REQUIRED TASK> Collect every line of the records that contains the string "width". Case matters.

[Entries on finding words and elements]
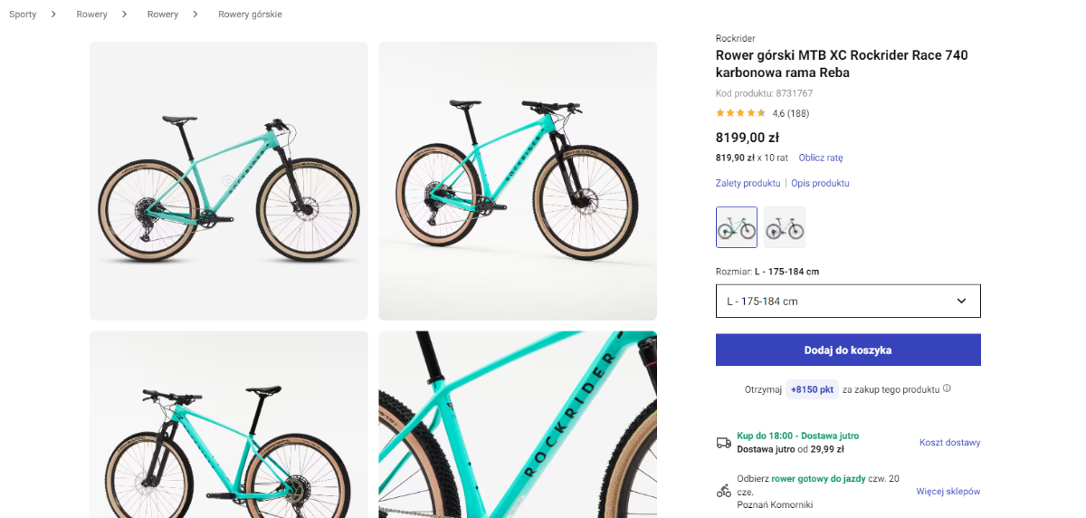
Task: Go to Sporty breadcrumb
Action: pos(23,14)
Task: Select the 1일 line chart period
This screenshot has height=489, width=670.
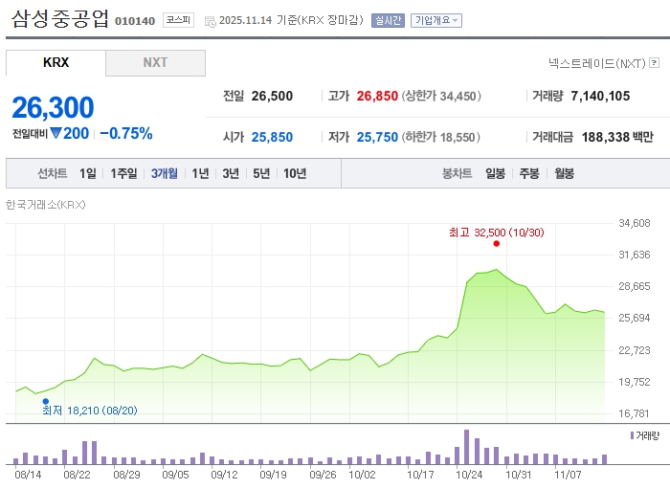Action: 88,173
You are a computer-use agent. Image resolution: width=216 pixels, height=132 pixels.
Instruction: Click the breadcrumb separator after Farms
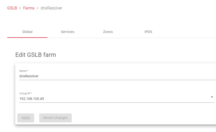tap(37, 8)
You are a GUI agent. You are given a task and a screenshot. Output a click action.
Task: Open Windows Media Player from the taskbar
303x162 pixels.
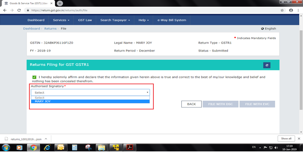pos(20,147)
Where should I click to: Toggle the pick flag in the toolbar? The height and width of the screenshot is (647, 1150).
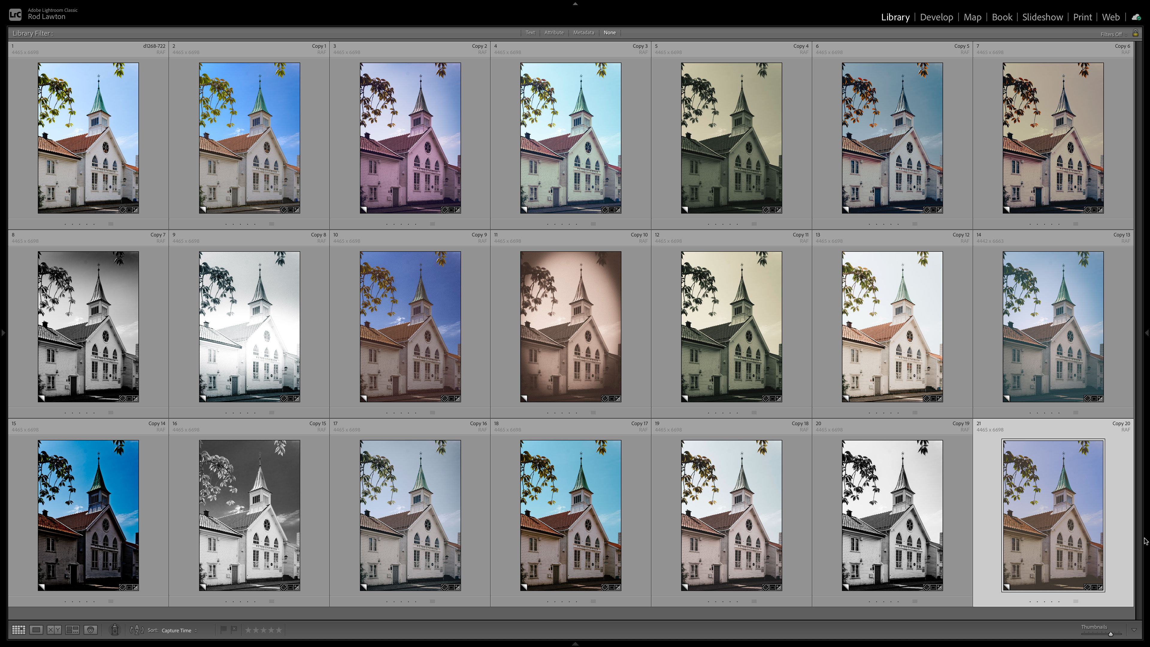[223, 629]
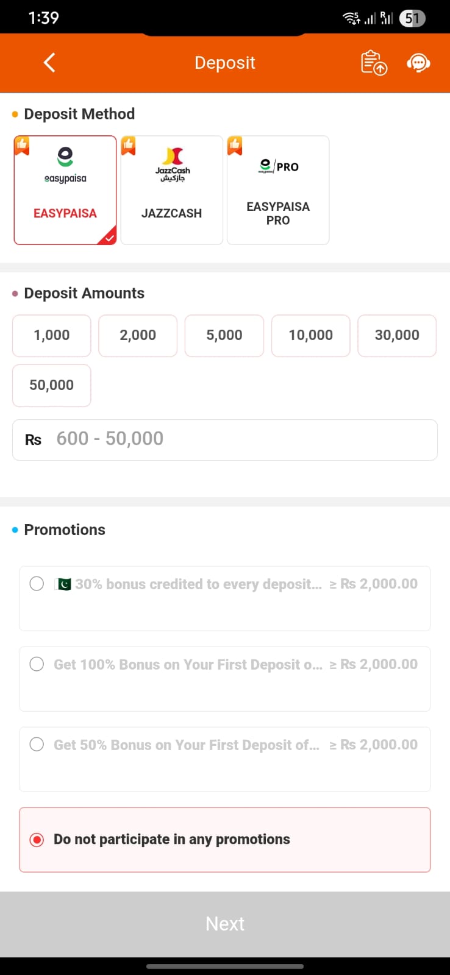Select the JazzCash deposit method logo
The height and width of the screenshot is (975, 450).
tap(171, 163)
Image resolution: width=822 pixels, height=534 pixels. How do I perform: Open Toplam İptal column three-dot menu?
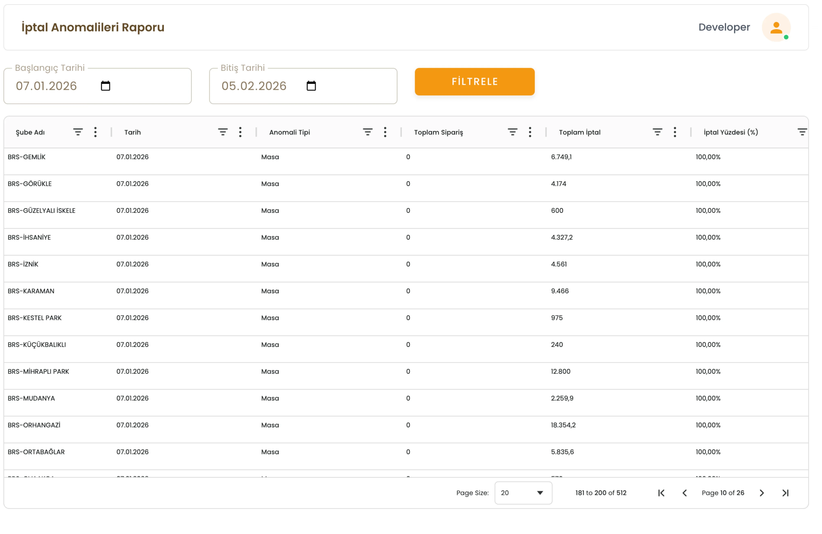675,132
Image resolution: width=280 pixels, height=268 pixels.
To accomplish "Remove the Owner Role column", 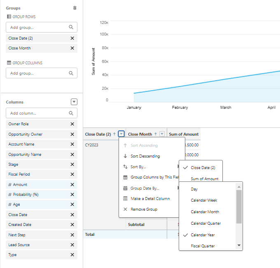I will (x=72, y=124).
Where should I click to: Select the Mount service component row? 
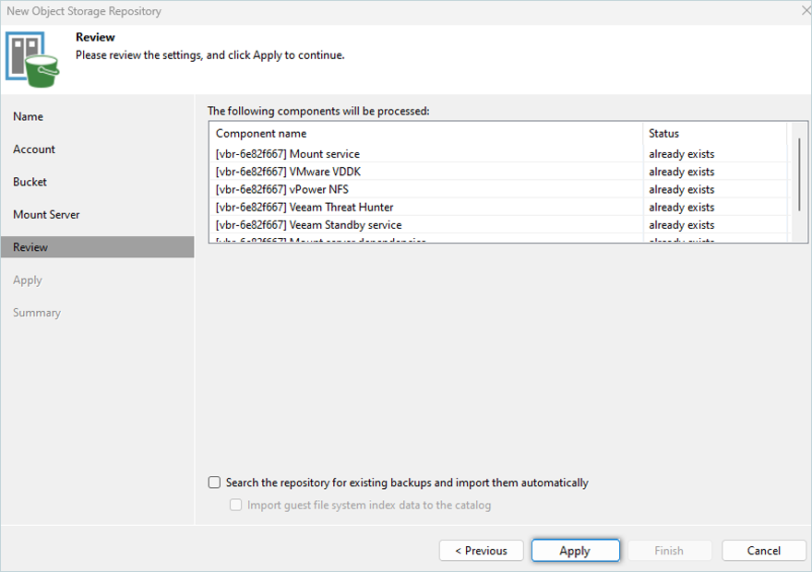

OUTPUT OF THE EXERCISE>
This screenshot has height=489, width=670.
You are a computer-use agent. Image resolution: width=216 pixels, height=132 pixels.
Where should I click to: Toggle the pick flag in the toolbar? The height and width of the screenshot is (647, 1150).
The height and width of the screenshot is (975, 450).
Image resolution: width=822 pixels, height=534 pixels. How do I perform: Open Toplam İptal column three-dot menu?
Image resolution: width=280 pixels, height=268 pixels.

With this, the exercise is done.